These are the Singapore stocks in focus for Friday, 17 August 2018:
CapitaLand and City Developments
CapitaLand and City Developments said on Thursday that their joint venture won a mixed-use residential and commercial site in Singapore’s Sengkang Central at a tender price of S$777.78 million under the “two-envelope” and price revenue tender bidding system.
In a two-envelope system, the technical proposal of the bid is separated from the price proposal, with the latter only opened after the former is determined to meet the bidding criteria.
“The joint venture will transform the 3.7-hectare site – the largest commercial and residential site awarded since 2015 – into an integrated community hub with 700 residential apartments, meeting the needs of residents in Buangkok with amenities such as a hawker centre, community club, childcare center, retail shops, as well as public rail and bus transport facilities sited in a one-stop location,” the statement said.
The bid works out to S$923.60 per square foot of the gross floor area of 78,236 square meters, the two companies said in a filing to SGX after the market close on Thursday.
Singapore property developer City Developments said on Thursday that it bought back 300,000 shares in the market at S$9.44 to S$9.54 each, for a total consideration including other costs of S$2.85 million. That marked 0.033 percent of issued shares excluding treasury shares, it said in a filing to SGX after the market close on Thursday.
This was the first share buyback by City Developments, after passing a mandate at its annual general meeting in April, it said in the filing.
In a separate press release, CityDev, or CDL, said the average purchase price of S$9.485 was a discount of nearly 15 percent to its net asset value per share of S$11.13 as of 30 June 2018.
“There is deep value in our shares and we have confidence in CDL’s strong fundamentals and future growth potential,” Sherman Kwek, CEO of CDL, said in the press release.
“Our robust balance sheet enables us to initiate our share buyback exercise to enhance returns for shareholders. We will continue to seek investments for CDL, capitalising on both internal and external opportunities,” he said.
CityDev’s shares have languished since the government announced new property cooling measures in July.
It said the purchased shares would be held as treasury shares, with some potentially used for its long-term incentive plans.
OCBC Bank said on Friday that it has priced S$1 billion 4.00 percent perpetual capital securities first callable in 2023 under its US$30 billion global medium term note program.
“The capital securities are intended to qualify as Additional Tier 1 capital of the bank under the requirements of the Monetary Authority of
Singapore (MAS),” it said in a filing to SGX before the market open on Friday.
The capital securities may be redeemed at the bank’s option on 24 August 2023 or at any distribution data after that time, on the occurrance of a tax event, or if the securities no longer qualify as eligible capital, it said.
City Developments said on Thursday that Hong Leong Intenational Hotel (Singapore), or HLIHS, acquired an additional 0.02 percent equity interest in Taiwan-based Hong Leong Hotel Development, which owns the Grand Hyatt Taipei, for S$18,176 from an unrelated third party shareholder on 6 August.

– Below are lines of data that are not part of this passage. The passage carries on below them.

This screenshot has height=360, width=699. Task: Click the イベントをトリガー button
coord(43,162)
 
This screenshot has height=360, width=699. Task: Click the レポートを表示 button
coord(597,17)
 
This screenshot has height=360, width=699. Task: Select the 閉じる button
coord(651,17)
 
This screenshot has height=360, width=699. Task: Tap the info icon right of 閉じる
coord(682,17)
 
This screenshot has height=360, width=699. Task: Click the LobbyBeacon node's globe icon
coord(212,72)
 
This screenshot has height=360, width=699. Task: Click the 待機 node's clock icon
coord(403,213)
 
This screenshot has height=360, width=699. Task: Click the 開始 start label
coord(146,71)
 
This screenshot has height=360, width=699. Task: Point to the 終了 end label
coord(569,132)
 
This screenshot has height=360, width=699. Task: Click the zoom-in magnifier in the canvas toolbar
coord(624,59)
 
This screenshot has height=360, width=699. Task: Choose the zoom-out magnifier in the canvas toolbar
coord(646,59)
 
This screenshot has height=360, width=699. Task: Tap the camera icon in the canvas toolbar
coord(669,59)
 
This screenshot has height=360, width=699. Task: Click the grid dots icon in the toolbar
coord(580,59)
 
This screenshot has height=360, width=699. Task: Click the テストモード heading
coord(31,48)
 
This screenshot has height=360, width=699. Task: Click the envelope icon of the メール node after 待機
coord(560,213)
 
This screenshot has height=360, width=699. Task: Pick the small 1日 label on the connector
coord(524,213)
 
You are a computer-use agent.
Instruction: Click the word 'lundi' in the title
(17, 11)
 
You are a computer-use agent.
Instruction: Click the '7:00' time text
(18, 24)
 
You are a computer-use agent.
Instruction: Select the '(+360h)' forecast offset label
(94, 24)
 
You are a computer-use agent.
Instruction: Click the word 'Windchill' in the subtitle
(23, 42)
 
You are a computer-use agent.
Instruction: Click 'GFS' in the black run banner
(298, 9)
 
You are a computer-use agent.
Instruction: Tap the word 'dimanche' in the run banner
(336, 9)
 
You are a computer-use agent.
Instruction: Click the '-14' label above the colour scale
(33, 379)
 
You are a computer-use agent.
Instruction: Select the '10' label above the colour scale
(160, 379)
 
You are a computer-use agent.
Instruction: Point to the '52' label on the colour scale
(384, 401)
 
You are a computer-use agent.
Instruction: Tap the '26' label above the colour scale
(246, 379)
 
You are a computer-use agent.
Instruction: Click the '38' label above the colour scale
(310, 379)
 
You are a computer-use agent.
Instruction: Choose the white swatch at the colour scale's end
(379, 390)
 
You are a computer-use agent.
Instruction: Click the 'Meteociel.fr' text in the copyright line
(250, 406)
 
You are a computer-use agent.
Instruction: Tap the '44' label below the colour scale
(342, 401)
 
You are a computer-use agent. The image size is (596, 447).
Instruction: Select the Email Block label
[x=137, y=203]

HLIHS is an indirect subsidiary of Millennium & Copthorne Hotels, which is a subsidiary of City Developments, it said in a filing to SGX after the market close on Thursday.
The acquisition will increase HLIHS’ shareholding in Hong Leong Hotel Development to 86.22 percent, it said.

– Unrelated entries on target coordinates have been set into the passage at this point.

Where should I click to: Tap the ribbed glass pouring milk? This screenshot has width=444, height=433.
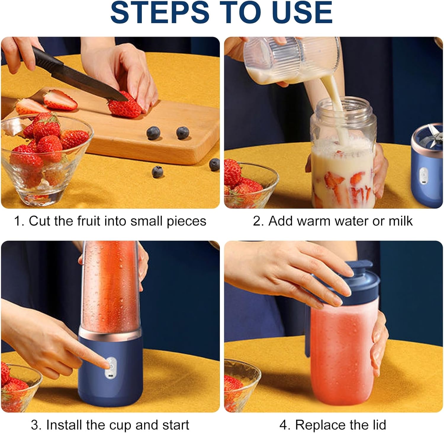point(292,61)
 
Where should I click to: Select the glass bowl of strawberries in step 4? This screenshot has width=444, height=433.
point(241,385)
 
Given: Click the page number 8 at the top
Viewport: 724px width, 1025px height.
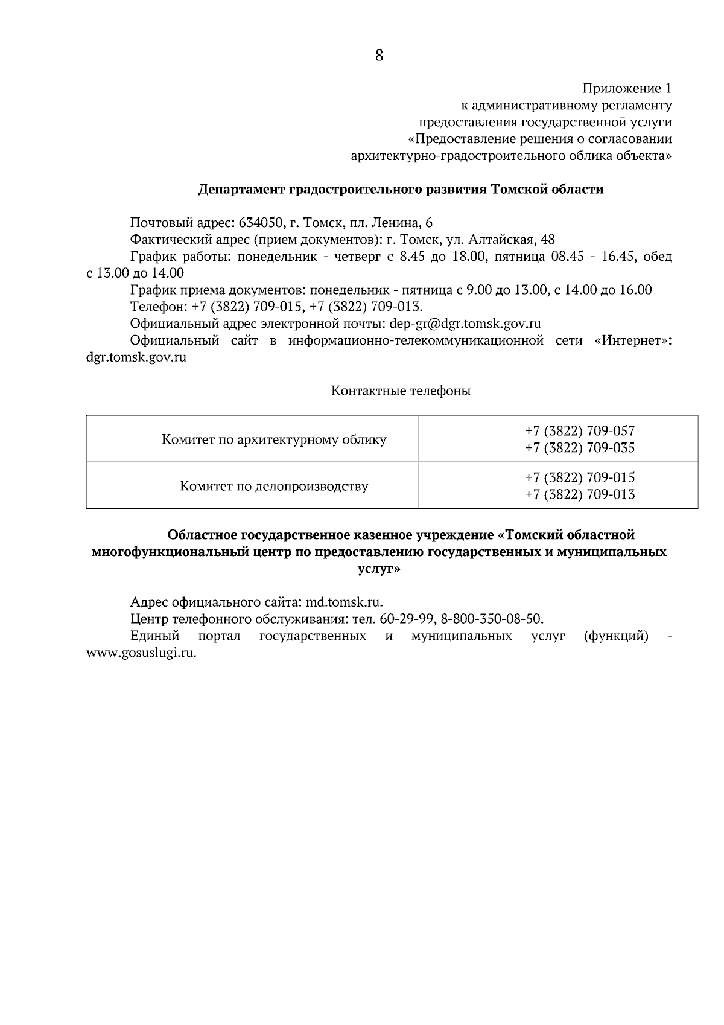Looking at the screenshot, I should [x=379, y=56].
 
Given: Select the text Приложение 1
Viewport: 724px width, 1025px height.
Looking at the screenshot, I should [x=627, y=89].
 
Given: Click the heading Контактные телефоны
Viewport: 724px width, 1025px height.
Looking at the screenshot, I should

The deal isn’t expected to have a material impact on the net tangible assets or earnings per share of the group for the current financial year, it said.
CapitaLand said on Thursday it bought back 1,049,600 shares in the market at S$3.27 to S$3.31 each for a total consideration including other costs of S$3,44 million.

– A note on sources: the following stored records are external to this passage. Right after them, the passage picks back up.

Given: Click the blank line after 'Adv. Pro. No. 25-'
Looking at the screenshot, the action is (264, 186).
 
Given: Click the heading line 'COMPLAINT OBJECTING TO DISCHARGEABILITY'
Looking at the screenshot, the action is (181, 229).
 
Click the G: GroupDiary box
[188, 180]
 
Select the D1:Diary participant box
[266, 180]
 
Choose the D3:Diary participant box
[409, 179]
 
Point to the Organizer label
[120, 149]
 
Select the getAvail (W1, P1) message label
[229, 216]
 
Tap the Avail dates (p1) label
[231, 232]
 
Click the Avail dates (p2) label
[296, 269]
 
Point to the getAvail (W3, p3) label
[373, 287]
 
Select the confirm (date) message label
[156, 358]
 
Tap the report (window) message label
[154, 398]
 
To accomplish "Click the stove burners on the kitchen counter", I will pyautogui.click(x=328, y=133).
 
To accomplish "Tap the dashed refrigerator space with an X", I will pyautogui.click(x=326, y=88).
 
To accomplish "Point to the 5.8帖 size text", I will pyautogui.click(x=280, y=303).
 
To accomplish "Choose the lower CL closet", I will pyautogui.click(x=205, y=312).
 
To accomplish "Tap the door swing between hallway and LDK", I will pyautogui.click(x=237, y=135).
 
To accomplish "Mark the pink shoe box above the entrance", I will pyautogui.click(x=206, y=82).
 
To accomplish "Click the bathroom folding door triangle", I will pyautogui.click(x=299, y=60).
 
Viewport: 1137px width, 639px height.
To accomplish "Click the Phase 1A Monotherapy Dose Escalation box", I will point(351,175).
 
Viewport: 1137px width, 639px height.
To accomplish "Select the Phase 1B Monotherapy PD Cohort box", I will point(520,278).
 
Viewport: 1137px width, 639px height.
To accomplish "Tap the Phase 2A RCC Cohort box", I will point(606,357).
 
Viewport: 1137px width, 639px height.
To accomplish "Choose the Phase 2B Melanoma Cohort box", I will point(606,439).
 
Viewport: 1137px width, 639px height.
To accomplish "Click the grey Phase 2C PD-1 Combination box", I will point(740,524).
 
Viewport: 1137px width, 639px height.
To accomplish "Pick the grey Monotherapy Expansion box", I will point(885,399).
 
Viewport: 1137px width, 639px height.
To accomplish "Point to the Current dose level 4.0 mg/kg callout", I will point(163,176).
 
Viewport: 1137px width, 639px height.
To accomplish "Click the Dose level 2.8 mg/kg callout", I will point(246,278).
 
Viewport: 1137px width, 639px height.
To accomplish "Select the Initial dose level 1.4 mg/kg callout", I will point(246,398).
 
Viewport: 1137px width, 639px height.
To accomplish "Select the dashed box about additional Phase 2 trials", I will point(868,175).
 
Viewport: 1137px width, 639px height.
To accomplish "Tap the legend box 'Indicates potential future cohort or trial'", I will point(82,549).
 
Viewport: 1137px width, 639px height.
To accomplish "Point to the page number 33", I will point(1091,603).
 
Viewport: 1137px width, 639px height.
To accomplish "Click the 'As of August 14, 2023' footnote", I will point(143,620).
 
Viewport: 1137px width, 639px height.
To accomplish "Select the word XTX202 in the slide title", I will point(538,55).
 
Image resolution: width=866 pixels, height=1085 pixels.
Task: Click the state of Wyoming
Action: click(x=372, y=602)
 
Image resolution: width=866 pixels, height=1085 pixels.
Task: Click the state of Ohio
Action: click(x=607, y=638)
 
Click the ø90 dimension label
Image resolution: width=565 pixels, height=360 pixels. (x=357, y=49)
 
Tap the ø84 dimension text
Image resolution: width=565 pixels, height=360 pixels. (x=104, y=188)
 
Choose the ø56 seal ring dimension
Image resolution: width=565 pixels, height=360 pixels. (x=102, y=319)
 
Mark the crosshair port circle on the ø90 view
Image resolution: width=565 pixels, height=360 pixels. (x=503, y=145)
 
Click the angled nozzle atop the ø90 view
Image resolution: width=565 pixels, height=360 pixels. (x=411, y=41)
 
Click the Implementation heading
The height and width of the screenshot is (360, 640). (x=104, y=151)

Since the beginning of the buyback mandate in April 2018, CapitaLand has bought back 0.72 percent of its issued shares excluding treasury shares, it said in a filing to SGX after the market close on Thursday.
China property developer Yanlord Land said on Thursday that it set up a wholly owned subsidiary, Nanjing Renyuan Investment, in Nantong, China, with a registered capital of 500,000 yuan.
The new subsidiary will be involved in construction engineering and other related activities, it said in a filing to SGX after the market close on Thursday. It said the transaction wasn’t expected to have a material impact on net tangible assets per share or earnings per share for the financial year ending 31 December.
EMAS Offshore, or EOL, said on Thursday that it would seek legal advice after the Financial Supervisory Authority of Norway resolved on 15 August to require the Oslo Stock Exchange to delist its shares as of 28 September.
The company, which is a unit of Ezra, has three weeks to appeal the decision, it said in a filing to SGX after the market close on Thursday.
Earlier this year, EMAS had successfully appealed an OSE move to delist its shares due to its inability to disclose financial information by the exchange’s deadlines, according to a Business Times report.
Earlier this month, the company and its subsidiaries said in an SGX filing that despite talks with potential investors and key lenders, it had not reached a restructuring proposal that was acceptable to the parties. That meant the moratoria over creditors taking action against EMAS and two subsidiaries expired on 6 August, it said.
EMAS’ Singapore-listed shares were placed under mandatory suspension in March 2017.